Sobre as enchentes e as mortes no Vale dos Sinos

Nota Política do PCB Vale dos Sinos (RS)

Quando estávamos redigindo essa nota, já havia a confirmação de 14 mortos em todo o estado do RS e uma pessoa seguia desaparecida. A Defesa Civil afirmava que 2,1 milhões de pessoas no estado foram afetadas pela passagem do ciclone extratropical, que atingiu com força o litoral gaúcho e provocou uma série de danos em diversas regiões, principalmente na região metropolitana de Porto Alegre, Litoral Norte, Parte da Serra Gaúcha e nos vales dos rios Taquari e dos Sinos, sendo este último nosso foco de análise aqui.

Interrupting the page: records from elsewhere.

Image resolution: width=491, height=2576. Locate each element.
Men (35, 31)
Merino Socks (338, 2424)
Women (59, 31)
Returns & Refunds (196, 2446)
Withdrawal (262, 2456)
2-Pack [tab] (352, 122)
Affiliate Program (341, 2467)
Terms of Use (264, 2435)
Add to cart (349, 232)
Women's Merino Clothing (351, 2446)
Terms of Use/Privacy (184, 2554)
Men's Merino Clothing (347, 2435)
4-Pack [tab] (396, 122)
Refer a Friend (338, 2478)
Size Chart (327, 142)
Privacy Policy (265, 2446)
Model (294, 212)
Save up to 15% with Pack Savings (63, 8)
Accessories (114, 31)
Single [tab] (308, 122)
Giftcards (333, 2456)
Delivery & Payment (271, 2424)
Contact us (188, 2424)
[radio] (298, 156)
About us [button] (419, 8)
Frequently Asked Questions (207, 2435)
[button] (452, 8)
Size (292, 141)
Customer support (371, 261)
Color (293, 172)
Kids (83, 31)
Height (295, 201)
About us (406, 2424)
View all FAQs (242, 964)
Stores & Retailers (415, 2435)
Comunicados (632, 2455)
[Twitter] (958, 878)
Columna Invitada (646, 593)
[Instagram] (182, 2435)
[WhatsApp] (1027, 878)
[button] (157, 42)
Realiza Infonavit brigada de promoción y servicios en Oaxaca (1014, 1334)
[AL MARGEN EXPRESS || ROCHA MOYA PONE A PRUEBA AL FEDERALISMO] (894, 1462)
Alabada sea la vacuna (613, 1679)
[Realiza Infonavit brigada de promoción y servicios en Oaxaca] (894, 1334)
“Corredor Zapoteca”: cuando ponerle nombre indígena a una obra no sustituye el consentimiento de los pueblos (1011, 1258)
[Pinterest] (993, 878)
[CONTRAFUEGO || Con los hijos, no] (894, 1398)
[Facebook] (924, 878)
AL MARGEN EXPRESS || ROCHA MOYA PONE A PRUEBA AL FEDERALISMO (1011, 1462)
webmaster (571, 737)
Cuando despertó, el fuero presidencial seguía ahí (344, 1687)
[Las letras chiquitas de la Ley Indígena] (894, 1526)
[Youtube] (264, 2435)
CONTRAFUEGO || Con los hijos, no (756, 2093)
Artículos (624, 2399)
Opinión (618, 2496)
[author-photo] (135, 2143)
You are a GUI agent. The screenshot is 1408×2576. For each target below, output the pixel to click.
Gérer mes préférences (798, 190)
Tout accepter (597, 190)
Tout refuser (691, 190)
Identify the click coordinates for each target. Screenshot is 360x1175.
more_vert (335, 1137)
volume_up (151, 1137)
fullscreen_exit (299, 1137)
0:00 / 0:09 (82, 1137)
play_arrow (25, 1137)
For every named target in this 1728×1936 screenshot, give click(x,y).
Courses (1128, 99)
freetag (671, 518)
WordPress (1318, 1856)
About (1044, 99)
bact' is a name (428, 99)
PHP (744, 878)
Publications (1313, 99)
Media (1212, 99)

Em nossa região, morreram dois moradores de São Leopoldo, uma de Esteio e um de Novo Hamburgo. Nossos militantes testemunharam e sofreram na pele a catástrofe ambiental. De fato, mesmo com um ideal sistema de drenagem urbano adequado às necessidades da população e ao clima local, seria difícil suportar o enorme volume de água registrado em São Leopoldo (cerca de 246 ml) entre a noite de quinta (15) e sexta-feira (16). No entanto, tragédias como esta são potencializadas pela precariedade na prestação dos serviços públicos de saneamento e abastecimento, pelas poucas políticas de prevenção e resgate e pela precariedade das habitações nas zonas de risco. Logo, são os pobres os maiores atingidos.

Bairros inteiros continuam debaixo d’água, móveis e veículos foram arrastados e perdidos, milhares estão desabrigados, vidas foram ceifadas e continuam as buscas pelos desaparecidos, nesse que foi um fim de semana triste em nossa região. Gostaríamos, antes de prosseguir com esta nota, saudar a enorme solidariedade da população do Vale dos Sinos no socorro aos desabrigados pelas enchentes, que foram buscar abrigo em ginásios de esportes e eventos, residências de parentes, espaços comunitários, galpões de CTGs e igrejas. A solidariedade vem muito dos setores mais pobres e precarizados de nossa região, demonstrando que a solidariedade de classe é muito forte ainda em nosso estado. Convocamos nossos militantes, amigos e simpatizantes a se somarem na solidariedade aos moradores e contribuir com o que for possível neste momento.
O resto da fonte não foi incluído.